Together, we talk more with Noor and Aminta about their work demanding and advocating for an anti-racist medicine through their research and student activist efforts. We talk with Noor and Bernie about their recent public launch of their inaugural "Toward the Abolition of Biological Race in Medicine: Transforming Clinical Education, Research, and Practice" (co-authored by Noor, Bernie, Maddy Kane, and Brenly Rowland). We also talk with Aminta about leading a rally and protest through the White Coats 4 Black Lives (WC4BL) Berkeley chapter on demanding that racism be recognized as a public health issue. In addition, we learn more about their work being part of the founding team of the Institute for Healing and Justice in Medicine and their philosophy on being a student/community activist alongside the many responsibilities that come with being a student and human!
Read the report at the Institute for Healing and Justice in Medicine website: www.instituteforhealingandjustice.org
WC4BL Berkeley on Instagram: @wc4bl_berkeley
Noor Chadha is a 2nd year med student at the UC Berkeley-UCSF Joint Medical Program who strives to integrate compassion, justice, and joy throughout her life and medical career. She is a co-author of Toward the Abolition of Biological Race in Medicine: Transforming Clinical Education, Research, and Practice. Her master's work focuses on youth civic engagement and health. Noor identifies as Sikh, as Punjabi American, as a daughter of Indian immigrants, as a sister, and as a dancer - she performed competitive Bhangra for several years, and who knows, maybe you'll see her make a comeback soon!
Aminta Kouyate is a proud Bay native.
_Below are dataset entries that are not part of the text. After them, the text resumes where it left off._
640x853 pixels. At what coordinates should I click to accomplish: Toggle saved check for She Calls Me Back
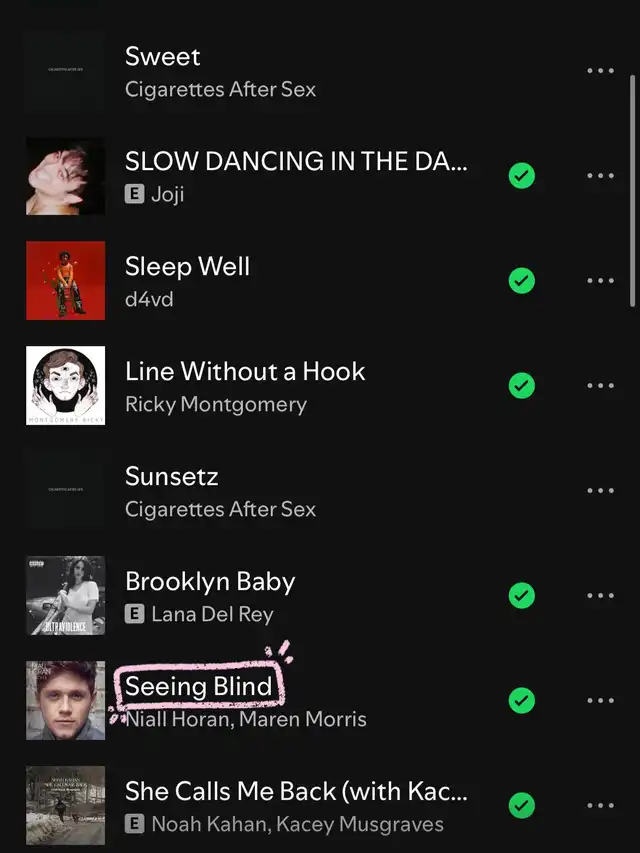(x=521, y=806)
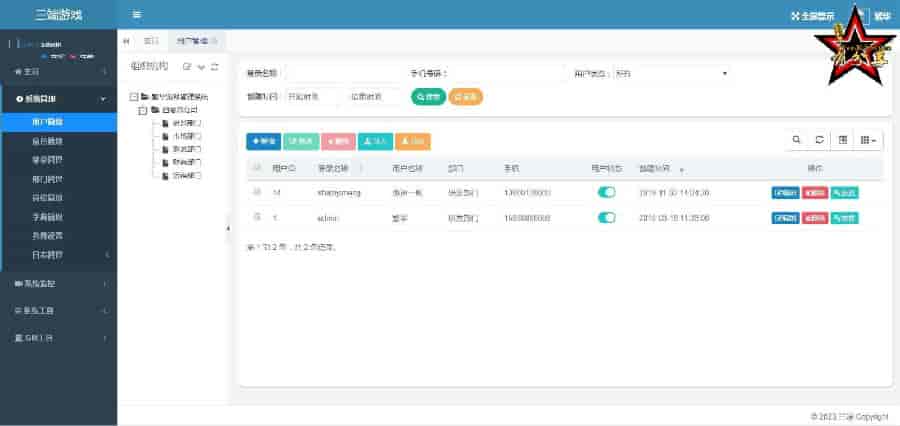Toggle user status switch for zhangmeng row
Viewport: 900px width, 426px height.
606,191
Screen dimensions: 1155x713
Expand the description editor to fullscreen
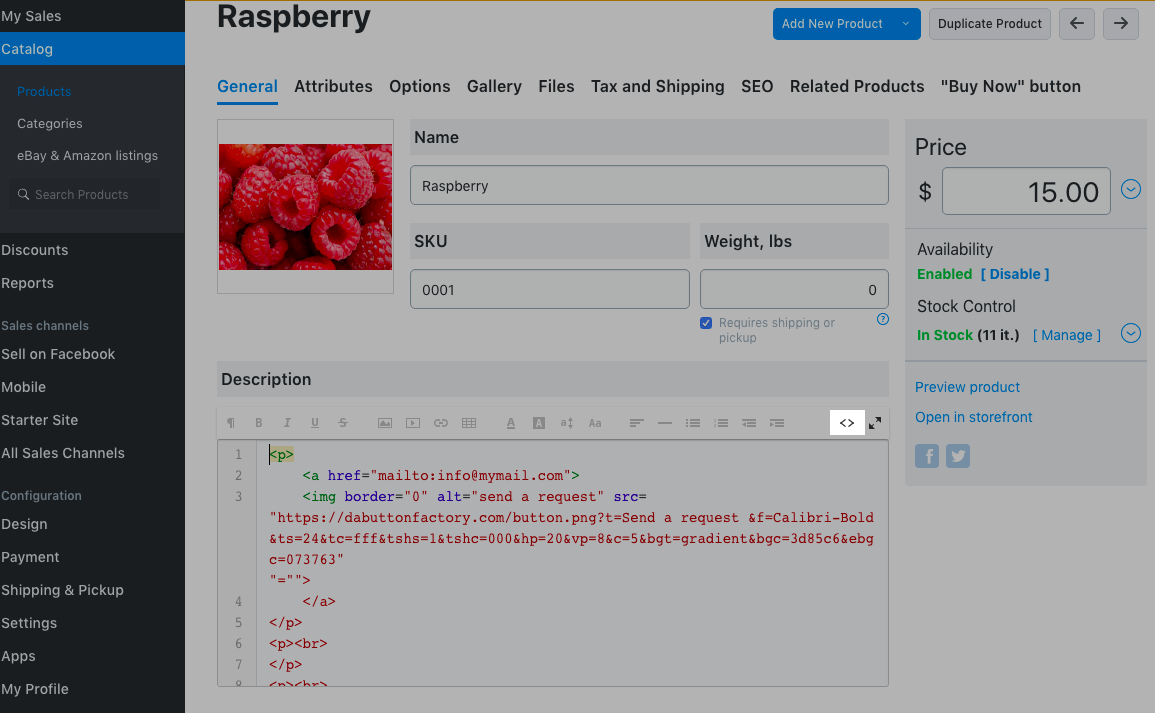click(875, 423)
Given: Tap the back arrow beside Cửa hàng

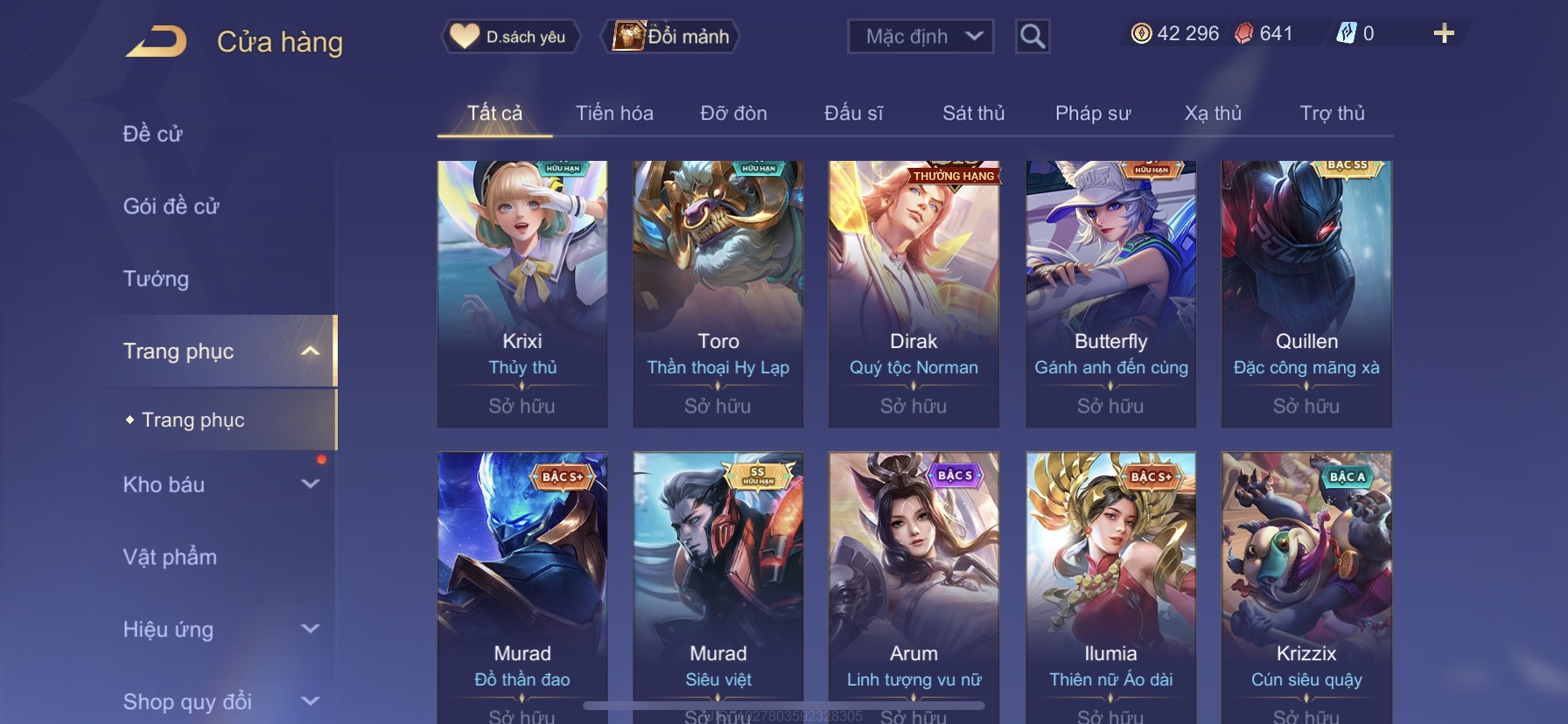Looking at the screenshot, I should (156, 41).
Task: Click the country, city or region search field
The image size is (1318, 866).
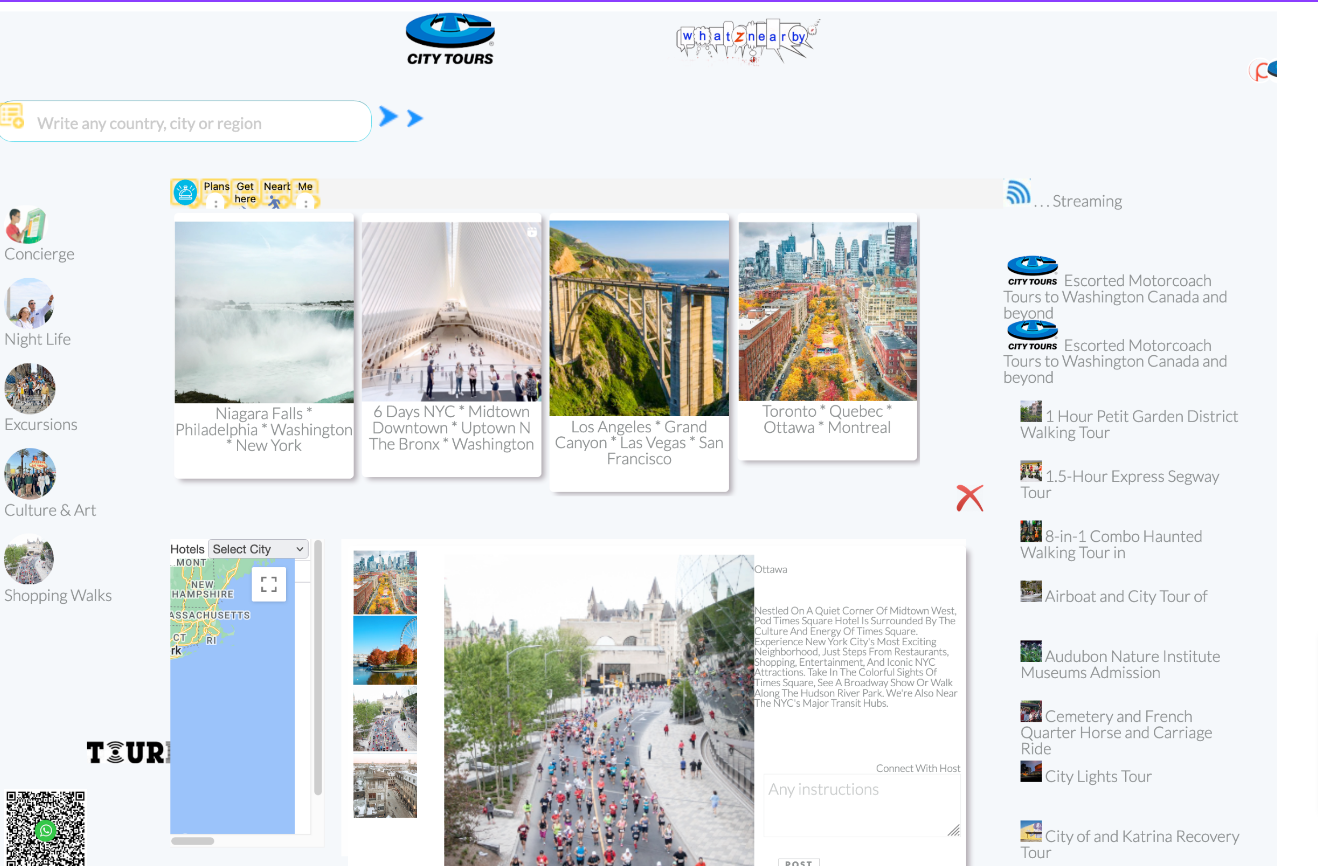Action: tap(190, 123)
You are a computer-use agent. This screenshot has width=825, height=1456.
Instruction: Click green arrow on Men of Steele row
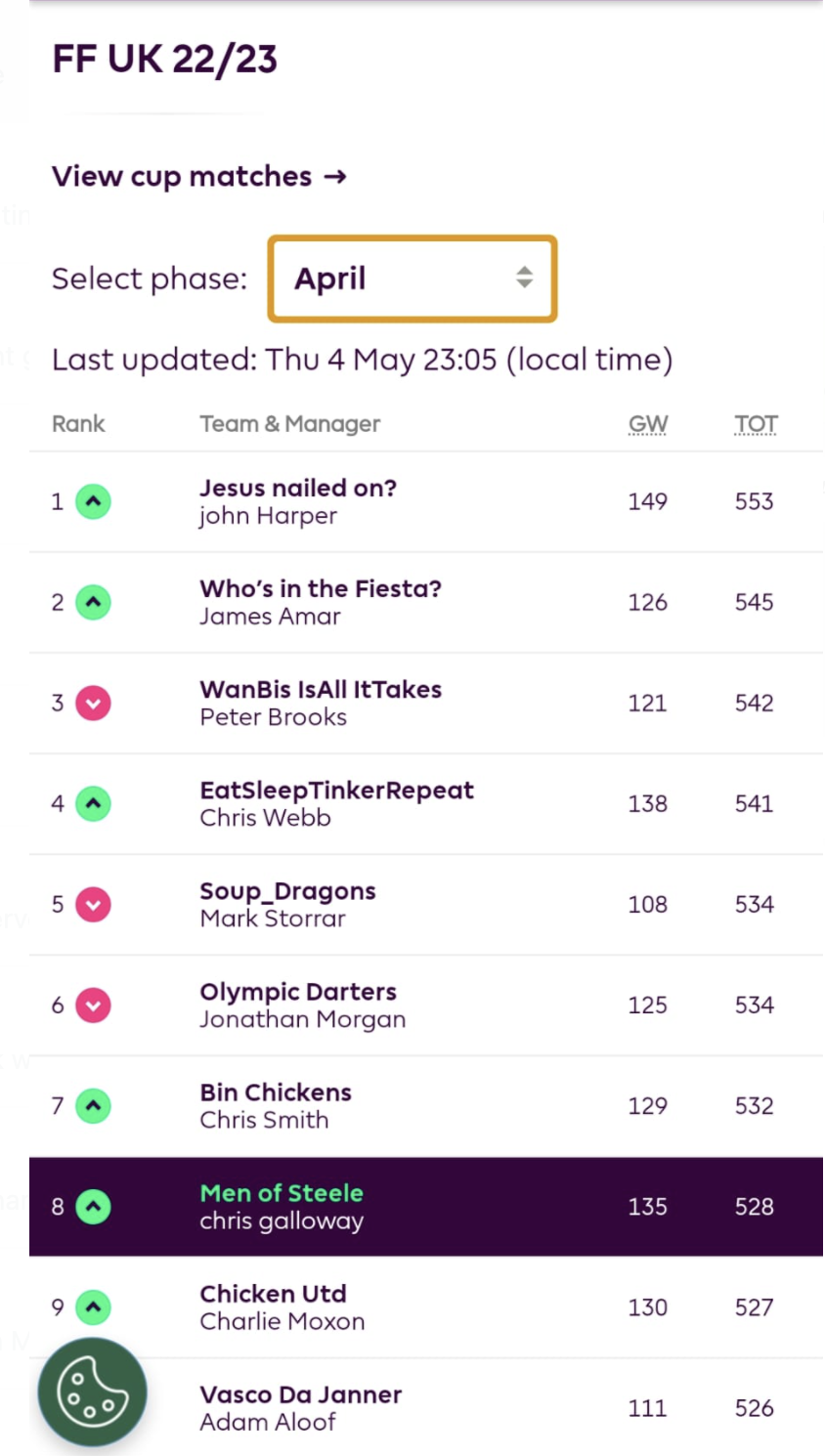click(94, 1207)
Born in Oakland, she is dedicated to eradicating the systems of oppression that create the health disparities for marginalized communities. As a medical student in the UC Berkeley-UCSF Joint Medical program, her research is focused on building an anti-racist medical education curriculum for healthcare providers. She is a reader, a writer, a kitchen magic maker, and a deep believer in laughter and joy. Aminta is dedicated to working towards a fundamental change in the way we practice medicine. She envisions leaving behind a system that separates healing from health and cultivating a new practice learning from community wisdom to center healing, happiness, rest, and justice for all people. She is one of the founding members of the White Coats for Black Lives Chapter at UC Berkeley, a Freedom School for Intersectional Medicine and Health Justice collaborator, a student of the Program in Medical Education for the Urban Underserved (PRIME-US), and most importantly she is a daughter, a sister, a friend, and a co-conspirator to many beloved people.